Implemented MPI-based parallel programs in C++ demonstrating distributed computation, collective communication, and basic performance scaling.
A typical single-machine program has one memory space (RAM) and one CPU (possibly with many cores). As data or computational demands grow, a single machine may become too slow or run out of memory. At some point, one machine is not enough.
What if we used many computers at once? Distributed memory systems address this by using multiple machines, each with its own memory, working together. Each computer has its own memory, they cannot see each other’s RAM, and they explicitly talk to each other. This is distributed memory.
Imagine four people each have their own notebook and are working on the same problem. No one can look into anyone else’s notebook. They can only pass notes. Message Passing Interface (MPI) provides the mechanism for passing those notes.
MPI is a way for programs on different machines to talk to each other. With N copies of the same program running at the same time, each copy knows who it is (rank), how many total copies exist, and can send and receive messages.
When a program is launched with mpirun -np 4 ./hello_mpi,
four independent processes are started, each executing the same code.

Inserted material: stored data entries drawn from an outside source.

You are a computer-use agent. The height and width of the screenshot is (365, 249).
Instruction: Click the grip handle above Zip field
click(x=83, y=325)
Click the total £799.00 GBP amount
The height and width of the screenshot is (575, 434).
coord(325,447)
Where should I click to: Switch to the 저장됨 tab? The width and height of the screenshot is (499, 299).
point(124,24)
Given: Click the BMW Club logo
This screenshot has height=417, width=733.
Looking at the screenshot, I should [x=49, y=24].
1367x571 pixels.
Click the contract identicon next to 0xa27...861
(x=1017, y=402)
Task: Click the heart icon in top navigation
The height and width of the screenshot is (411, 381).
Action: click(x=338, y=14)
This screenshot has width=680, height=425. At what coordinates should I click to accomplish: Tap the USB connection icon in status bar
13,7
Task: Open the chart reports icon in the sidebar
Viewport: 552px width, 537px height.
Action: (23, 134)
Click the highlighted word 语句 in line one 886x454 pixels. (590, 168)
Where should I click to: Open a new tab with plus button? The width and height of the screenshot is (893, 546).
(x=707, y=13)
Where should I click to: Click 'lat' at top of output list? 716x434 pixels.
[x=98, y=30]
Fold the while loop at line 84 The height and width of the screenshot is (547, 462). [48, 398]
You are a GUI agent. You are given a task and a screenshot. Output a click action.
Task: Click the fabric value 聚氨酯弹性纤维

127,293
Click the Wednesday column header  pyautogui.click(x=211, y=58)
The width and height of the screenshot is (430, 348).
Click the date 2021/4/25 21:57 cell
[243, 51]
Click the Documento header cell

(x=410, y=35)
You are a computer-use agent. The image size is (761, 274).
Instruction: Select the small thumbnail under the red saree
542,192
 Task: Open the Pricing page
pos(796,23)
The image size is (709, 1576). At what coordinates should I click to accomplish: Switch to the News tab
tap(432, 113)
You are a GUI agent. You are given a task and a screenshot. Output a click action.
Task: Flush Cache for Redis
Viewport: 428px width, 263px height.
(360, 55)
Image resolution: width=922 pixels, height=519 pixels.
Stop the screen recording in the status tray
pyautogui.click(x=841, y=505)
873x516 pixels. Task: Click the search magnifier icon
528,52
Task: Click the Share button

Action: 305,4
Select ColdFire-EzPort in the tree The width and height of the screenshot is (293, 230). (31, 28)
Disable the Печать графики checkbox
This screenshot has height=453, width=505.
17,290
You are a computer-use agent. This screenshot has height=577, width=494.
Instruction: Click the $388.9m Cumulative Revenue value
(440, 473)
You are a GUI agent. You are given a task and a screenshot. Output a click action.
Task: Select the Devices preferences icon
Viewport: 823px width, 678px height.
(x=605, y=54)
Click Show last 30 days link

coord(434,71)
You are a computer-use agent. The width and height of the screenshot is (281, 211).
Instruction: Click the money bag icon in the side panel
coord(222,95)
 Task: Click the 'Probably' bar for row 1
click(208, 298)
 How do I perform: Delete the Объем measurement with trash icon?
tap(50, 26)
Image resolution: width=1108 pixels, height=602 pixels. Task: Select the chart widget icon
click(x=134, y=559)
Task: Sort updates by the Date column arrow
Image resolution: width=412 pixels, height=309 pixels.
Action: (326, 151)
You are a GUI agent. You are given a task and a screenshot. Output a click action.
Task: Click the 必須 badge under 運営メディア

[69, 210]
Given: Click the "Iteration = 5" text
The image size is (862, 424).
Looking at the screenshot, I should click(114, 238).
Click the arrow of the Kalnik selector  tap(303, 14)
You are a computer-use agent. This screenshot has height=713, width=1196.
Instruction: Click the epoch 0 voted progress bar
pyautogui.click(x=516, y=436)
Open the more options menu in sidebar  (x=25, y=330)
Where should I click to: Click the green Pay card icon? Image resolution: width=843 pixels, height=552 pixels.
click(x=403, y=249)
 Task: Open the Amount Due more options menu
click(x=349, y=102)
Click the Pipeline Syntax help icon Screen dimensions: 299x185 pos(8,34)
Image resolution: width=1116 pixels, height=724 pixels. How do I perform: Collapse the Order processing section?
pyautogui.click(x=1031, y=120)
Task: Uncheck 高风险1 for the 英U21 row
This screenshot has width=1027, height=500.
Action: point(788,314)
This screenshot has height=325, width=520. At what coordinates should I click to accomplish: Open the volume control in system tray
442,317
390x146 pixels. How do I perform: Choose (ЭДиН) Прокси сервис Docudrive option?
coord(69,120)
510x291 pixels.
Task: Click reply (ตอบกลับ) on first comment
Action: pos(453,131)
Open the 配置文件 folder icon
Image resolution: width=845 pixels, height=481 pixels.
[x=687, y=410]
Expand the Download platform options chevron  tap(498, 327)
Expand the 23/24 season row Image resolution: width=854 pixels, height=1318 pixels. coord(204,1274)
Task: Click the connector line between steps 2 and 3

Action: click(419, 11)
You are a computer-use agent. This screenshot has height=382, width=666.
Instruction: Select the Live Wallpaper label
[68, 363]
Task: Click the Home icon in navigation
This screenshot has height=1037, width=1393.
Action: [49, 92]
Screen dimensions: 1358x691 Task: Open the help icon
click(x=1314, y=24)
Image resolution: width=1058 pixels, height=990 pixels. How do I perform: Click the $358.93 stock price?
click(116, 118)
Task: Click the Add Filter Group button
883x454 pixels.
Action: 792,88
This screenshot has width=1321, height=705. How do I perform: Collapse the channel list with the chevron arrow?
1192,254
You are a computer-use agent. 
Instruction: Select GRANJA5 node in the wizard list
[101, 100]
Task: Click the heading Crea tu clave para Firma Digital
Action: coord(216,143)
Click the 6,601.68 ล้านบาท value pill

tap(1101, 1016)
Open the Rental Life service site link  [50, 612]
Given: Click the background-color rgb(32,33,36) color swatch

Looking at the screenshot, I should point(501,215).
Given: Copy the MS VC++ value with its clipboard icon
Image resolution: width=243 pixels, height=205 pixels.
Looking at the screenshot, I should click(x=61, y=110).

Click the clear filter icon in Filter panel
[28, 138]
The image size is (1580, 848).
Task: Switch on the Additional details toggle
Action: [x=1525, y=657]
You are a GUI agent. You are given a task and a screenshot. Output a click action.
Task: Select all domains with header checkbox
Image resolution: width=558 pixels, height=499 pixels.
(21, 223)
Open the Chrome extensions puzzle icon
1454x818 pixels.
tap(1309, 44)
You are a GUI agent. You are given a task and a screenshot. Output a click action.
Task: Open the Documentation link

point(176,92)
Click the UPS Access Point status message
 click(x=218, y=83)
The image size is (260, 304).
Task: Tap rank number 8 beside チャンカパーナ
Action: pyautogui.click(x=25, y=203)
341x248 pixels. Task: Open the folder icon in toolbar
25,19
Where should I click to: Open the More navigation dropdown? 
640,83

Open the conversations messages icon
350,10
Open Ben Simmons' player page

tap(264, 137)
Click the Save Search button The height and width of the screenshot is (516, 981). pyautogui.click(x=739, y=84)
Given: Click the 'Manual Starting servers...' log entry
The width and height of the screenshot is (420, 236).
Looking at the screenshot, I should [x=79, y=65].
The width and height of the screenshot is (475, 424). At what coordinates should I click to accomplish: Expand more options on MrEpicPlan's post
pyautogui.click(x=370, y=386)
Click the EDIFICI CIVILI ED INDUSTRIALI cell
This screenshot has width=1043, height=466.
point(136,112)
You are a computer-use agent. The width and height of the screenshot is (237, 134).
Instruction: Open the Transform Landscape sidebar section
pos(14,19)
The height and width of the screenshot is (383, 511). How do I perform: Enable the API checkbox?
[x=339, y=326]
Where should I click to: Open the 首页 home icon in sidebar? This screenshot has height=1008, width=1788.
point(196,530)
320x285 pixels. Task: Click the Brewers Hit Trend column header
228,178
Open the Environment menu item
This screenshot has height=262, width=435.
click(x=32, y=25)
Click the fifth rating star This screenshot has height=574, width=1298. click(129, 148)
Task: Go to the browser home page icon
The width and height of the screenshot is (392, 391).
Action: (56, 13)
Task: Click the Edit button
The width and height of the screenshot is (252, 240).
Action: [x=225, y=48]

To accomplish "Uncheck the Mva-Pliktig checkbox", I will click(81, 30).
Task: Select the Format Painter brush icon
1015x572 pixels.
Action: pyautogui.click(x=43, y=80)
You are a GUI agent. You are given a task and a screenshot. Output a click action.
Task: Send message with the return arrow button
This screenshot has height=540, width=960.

With this program, each process queries its unique rank and the total number of processes in the global communicator. Each rank then prints identifying information, including the hostname it is running on, illustrating how MPI coordinates parallel execution and how identical code can take on different roles across processes.
This program computes the sum of 1,000,000 integers using multiple processes. Instead of a single process performing all computation, the vector is divided across ranks so that each process allocates and sums only its local segment. Each rank computes a partial sum, then the partial sums are combined into a global result on rank 0 using MPI_Reduce with the MPI_SUM operator. The program measures execution time around the parallel region using MPI_Wtime() and MPI_Barrier().
This program computes C = A x B for two NxN matrices (here N=256).
Rank 0 initializes matrices A and B, then broadcasts B to all ranks with MPI_Bcast so each process has the full right-hand operand. Rows of A are distributed across ranks using MPI_Scatter, and each rank computes its assigned block of rows locally. The partial results are collected back to rank 0 using MPI_Gather, where a checksum is printed to verify correctness. Execution time is measured using MPI_Wtime() and MPI_Barrier().